Mr Hogan said no data-sharing between “relevant data holders” would take place in advance of this agreement with the commissioner. Information from bodies such as the ESB would not be needed until after March 31st, which was the payment deadline.

It was his intention that any access to data would be “as limited as is practicably possible”.

Speaking to reporters later outside Leinster House, Mr Hogan was asked why his department had not consulted the commissioner’s office before now, given the charge had first been proposed as early as last summer.

He said his department had been in contact with the commissioner’s office on “a number of occasions” in December, and a meeting would take place next week that had been arranged before Christmas.

All the issues in the legislation had been cleared by the Attorney General and the data protection protocols could be discussed with the commissioner, he said.

He accepted the commissioner had identified a number of “valid issues” which he would be glad to discuss.

His department would work with the commissioner “to make sure that we comply with information, and respect the privacy of individuals”.

“We need to track down people that don’t pay, in some way,” he said.

As of yesterday afternoon, some 13,000 people had signed up to pay the charge, generating about €1.3 million.

Details collected by the householdcharge.ie site include an individual’s PPS number, even though the tax applies to a property and is not levied on an individual basis.

Mr Hogan said this was necessary to ensure individuals were properly identified, citing cases where more than one family member living in a townland shared a name.

He said the numbers of people paying the charge was “a clear indication of compliance with the legislation and the acceptance that the household charge is necessary to fund vital local services in our communities”.


What information is sought by the householdcharge.ie website when you set up an account?

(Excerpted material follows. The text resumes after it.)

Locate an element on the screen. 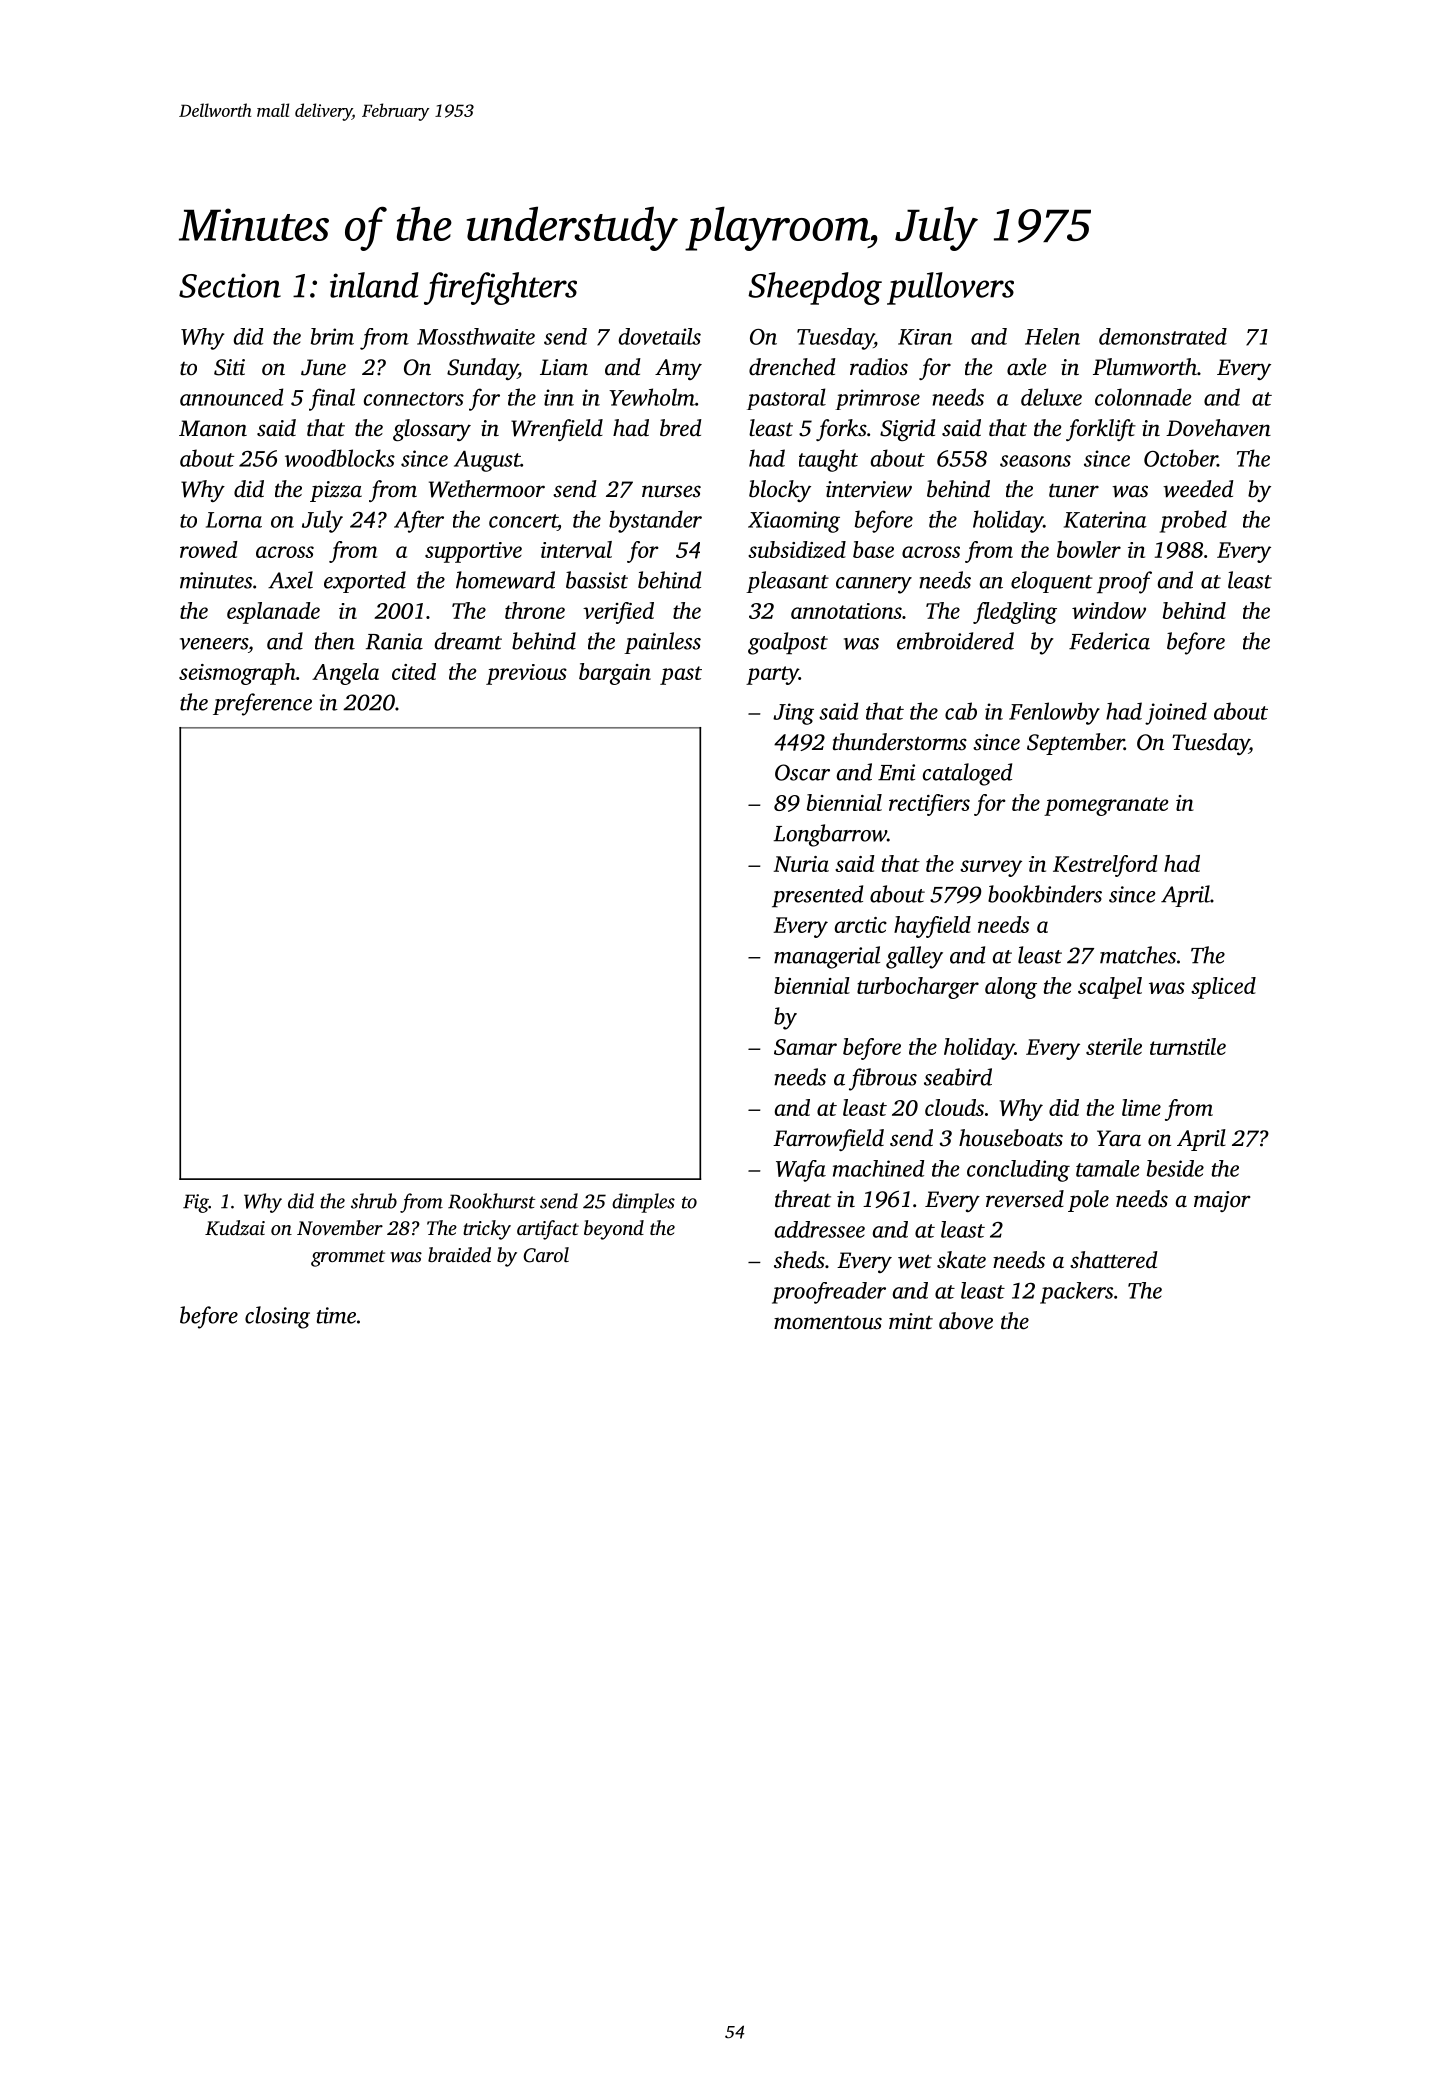 The width and height of the screenshot is (1450, 2100). bred is located at coordinates (681, 428).
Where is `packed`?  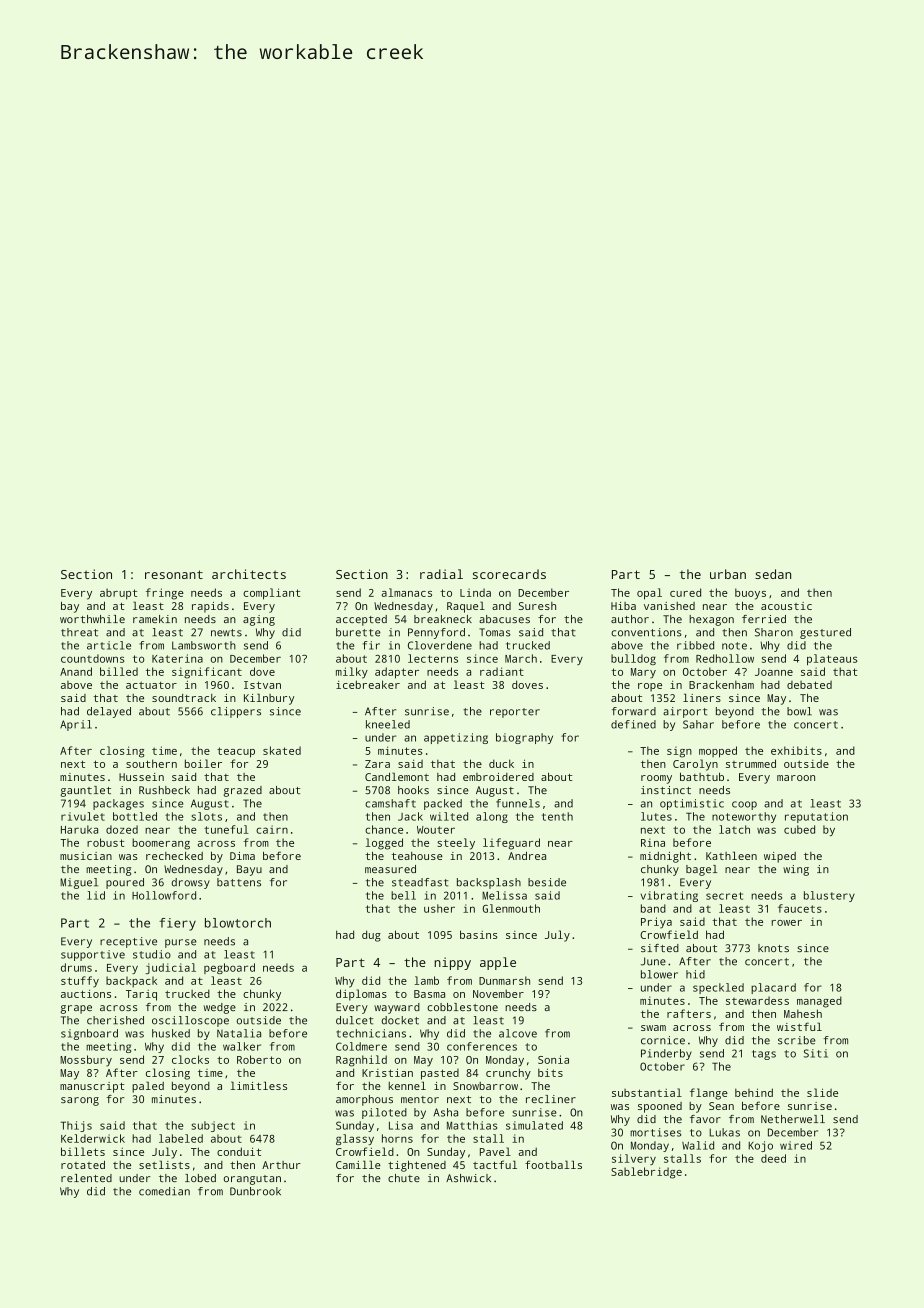 packed is located at coordinates (443, 804).
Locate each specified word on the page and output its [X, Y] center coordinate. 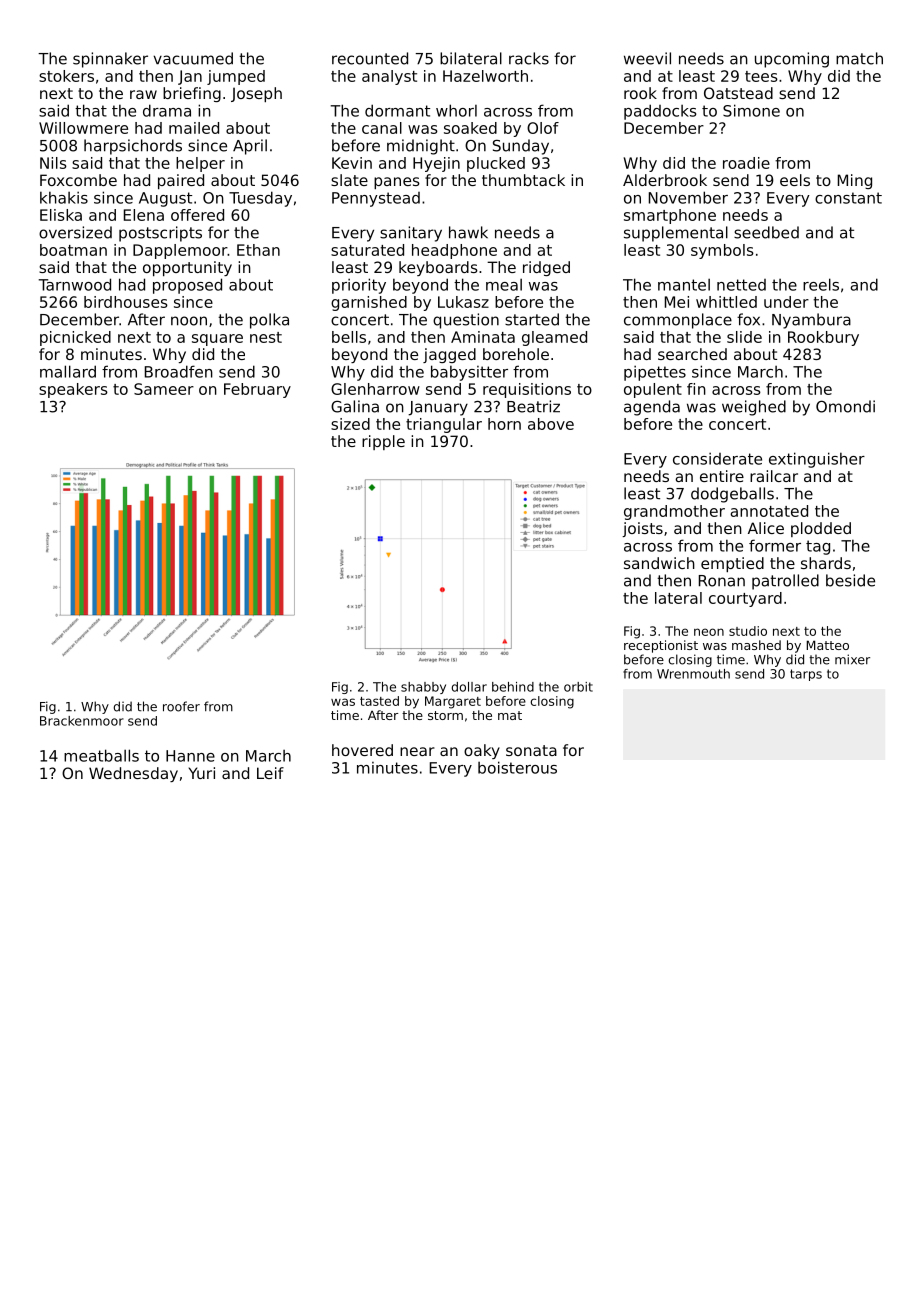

Name and email address, which are mandatory

Phone number and mobile phone number – these can be left unfilled if the user ticks a box stating he/she does not want to receive text messages

Address of property associated with the account and the correspondence address

Website indicates it has “matched” the person with the address they entered. It indicates it has “matched” an individual to the address entered even if an address not associated with the individual is entered. This appears to indicate the site is not, in fact, matching data to a PPS number from another source

What type of piped water supply connection the property has. It is not clear why this information is sought

Whether the property is a house, apartment or bedsit

It allows a one-off payment of the €100 or the establishment of a direct debit, to pay in four instalments

Payment information such as credit card number is not stored by the householdcharge.ie site, but is processed by a third party, Realex Payments

* This article was edited on Thursday, January 12th, 2012 to correct an error that occurred in the editing process.